When the Jubilee administration came to power, one of their priorities was to ensure that all Kenyans who did not have land and those who had but lacked proper documentations either got a place to put a roof on their heads or got the necessary documents.
To do this, the Jubilee administration embarked on a massive issuance of title deeds across the country starting from the coastal region of Kenya. Many Kenyans, especially the squatters were happy and they knew that at long last, the Black Messiah in the name of President Uhuru Kenyatta had come to their rescue.

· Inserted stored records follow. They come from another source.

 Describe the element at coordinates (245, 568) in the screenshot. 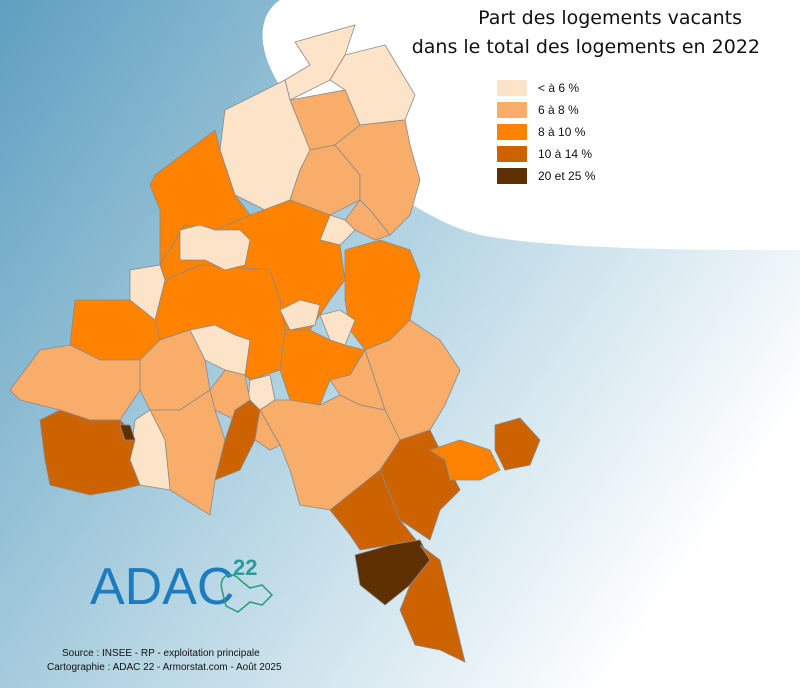

I see `logo-number: 22` at that location. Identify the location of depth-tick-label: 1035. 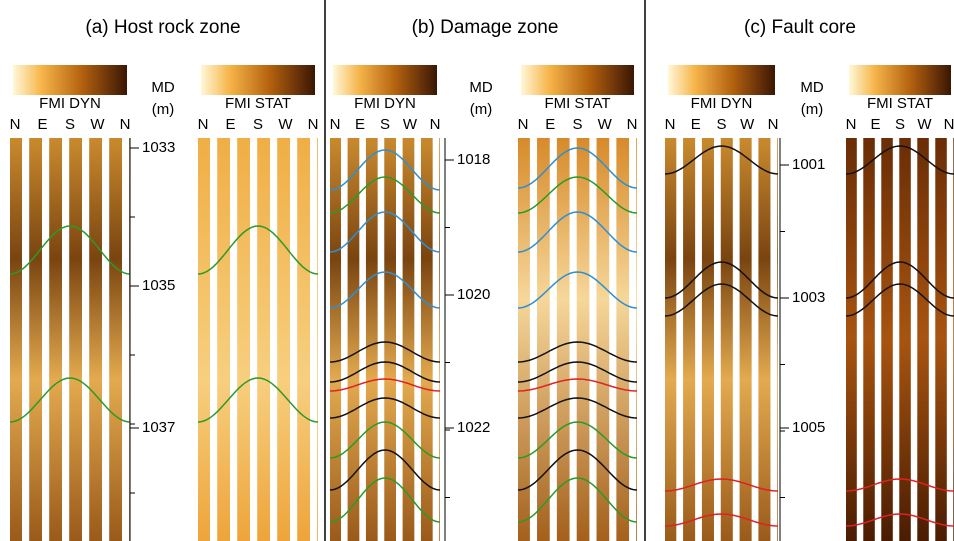
(158, 286).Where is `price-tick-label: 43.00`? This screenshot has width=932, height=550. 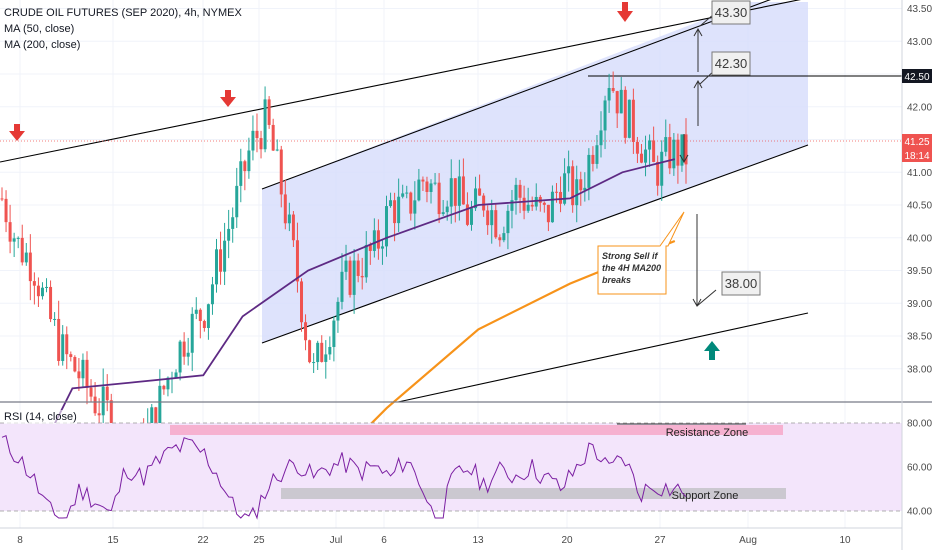
price-tick-label: 43.00 is located at coordinates (920, 42).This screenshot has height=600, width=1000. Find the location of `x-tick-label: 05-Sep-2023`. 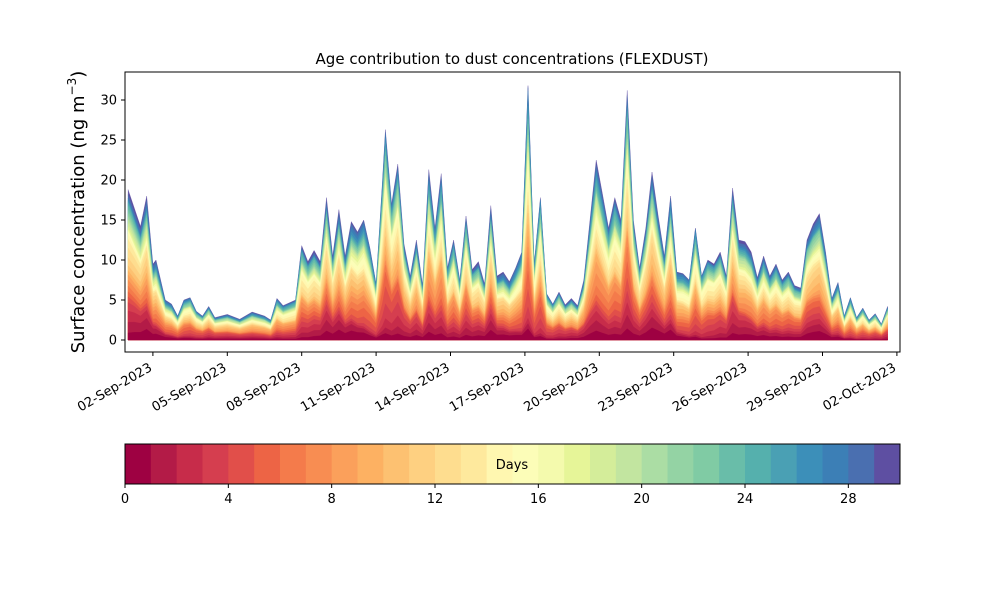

Some politicians from the opposition criticized the title deeds issuance expedition and even said that they seemed to be fake but the diehard fans of the current regime came out, guns blazing and with lashing tongues terming the opposition leaders as the enemies of the people.
All the gymnastics that the government involved in during the issuance of the title deeds have now come to a shameful halt after the High Court ruled that three million of the title deeds issued by President Uhuru Kenyatta since 2013 are fake.
According to the ruling made by the Hight Court Judge Joseph Onguto, the government embarked on the issuance of the title deeds without involving the National Land Commission as required by the law. The suit had been filed by lawyer Anthony Otiende who in his submission said that the Ministry of Lands processed the title deeds without taking into considerations the regulations to guide the process as per the requirements of the Land Registration Act.
According to the judge, Parliament partially delegated its law-making role to the 3rd Respondent via Section 110 (1) of the Land Registration Act. The Section deals with delegated legislation and provides as follows:
110 (1) The Cabinet Secretary shall make regulations prescribing anything which may be prescribed under this act (Land Registration Act) generally and for the better carrying into effect the purpose and provisions of this Act without prejudice to generally of the foregoing such regulations may prescribe:
(2) In making the regulations, rules or prescribing any matters required under this Act, the Cabinet Secretary shall take into account the advice of the Commission as required under the constitution and such regulations or rules shall be tabled before Parliament for approval.
Professor Jacob Kaimenyi, the Cabinet Secretary for land, however, has dismissed the court’s ruling saying that the title deeds were genuine and that due procedures were followed.